## A restart?

The COVID-19 epidemic was over.

Throughout the month of May, analyzes of the wastewater from the Cape Canaveral treatment plant in Florida did not detect any presence of the new coronavirus, at least until the week of May 27: with the historic launch of American astronauts Bob Behnken and Doug Hurley to the ISS, everyone converged on the Cape and tests that week revealed a concentration of the virus corresponding to at least 85 COVID-19 patients.

Four weeks later, between June 29 and July 12, the deaths from COVID-19 in Florida were much younger than before, with more than 20% under the age of 65.

In early June, according to ABC News, the COVID-19 epidemic seemed to have restarted everywhere and American experts were warning of a possible second wave. In Texas, the governor was forced to restore the requirement to wear a mask while his Louisiana counterpart warned that “progress against the coronavirus [had] been wiped out in the past three weeks” while intensive care was operating at full capacity in certain hospitals. Not only were cases and hospitalizations increasing (up to 97% in Orange County, California), but deaths were also increasing.

Israel, which had a relatively good handling of the crisis, closed its bars, nightclubs and gyms. Morocco placed the city of Safi and its 300,000 inhabitants in quarantine, subjecting them to a total confinement.

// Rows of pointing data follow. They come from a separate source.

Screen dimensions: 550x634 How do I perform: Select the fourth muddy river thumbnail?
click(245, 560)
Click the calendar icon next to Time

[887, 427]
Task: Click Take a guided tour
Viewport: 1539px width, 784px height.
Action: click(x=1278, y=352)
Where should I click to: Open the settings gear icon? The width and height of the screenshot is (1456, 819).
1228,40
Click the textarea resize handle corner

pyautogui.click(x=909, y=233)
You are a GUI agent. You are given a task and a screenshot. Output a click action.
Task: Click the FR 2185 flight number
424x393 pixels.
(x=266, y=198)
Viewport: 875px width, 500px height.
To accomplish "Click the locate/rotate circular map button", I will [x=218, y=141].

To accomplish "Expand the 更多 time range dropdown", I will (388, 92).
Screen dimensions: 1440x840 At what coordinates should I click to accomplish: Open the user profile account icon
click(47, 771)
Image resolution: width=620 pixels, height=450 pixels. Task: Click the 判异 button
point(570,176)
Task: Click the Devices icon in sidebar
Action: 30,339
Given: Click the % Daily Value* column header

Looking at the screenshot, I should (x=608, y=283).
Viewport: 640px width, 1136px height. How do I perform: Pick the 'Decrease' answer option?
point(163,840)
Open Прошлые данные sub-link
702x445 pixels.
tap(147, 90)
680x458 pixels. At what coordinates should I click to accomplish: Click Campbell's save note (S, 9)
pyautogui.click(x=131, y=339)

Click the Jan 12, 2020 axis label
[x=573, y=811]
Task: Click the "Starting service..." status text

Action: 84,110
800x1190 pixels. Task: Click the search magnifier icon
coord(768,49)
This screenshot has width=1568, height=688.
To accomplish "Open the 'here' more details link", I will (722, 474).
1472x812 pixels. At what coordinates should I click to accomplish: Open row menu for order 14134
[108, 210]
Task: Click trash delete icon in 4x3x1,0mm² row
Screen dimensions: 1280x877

In Spain, which has followed the crisis as disorderly and calamitously as France and Belgium, the government “now finds itself with new outbreaks which force it to return to confinements which, this time, are localized” explains Arnaud Fontanet, an epidemiologist at the Pasteur Institute (and a member of the French Scientific Council on the Coronavirus), adding that the situation in Spain “is really a warning signal for [the French]”.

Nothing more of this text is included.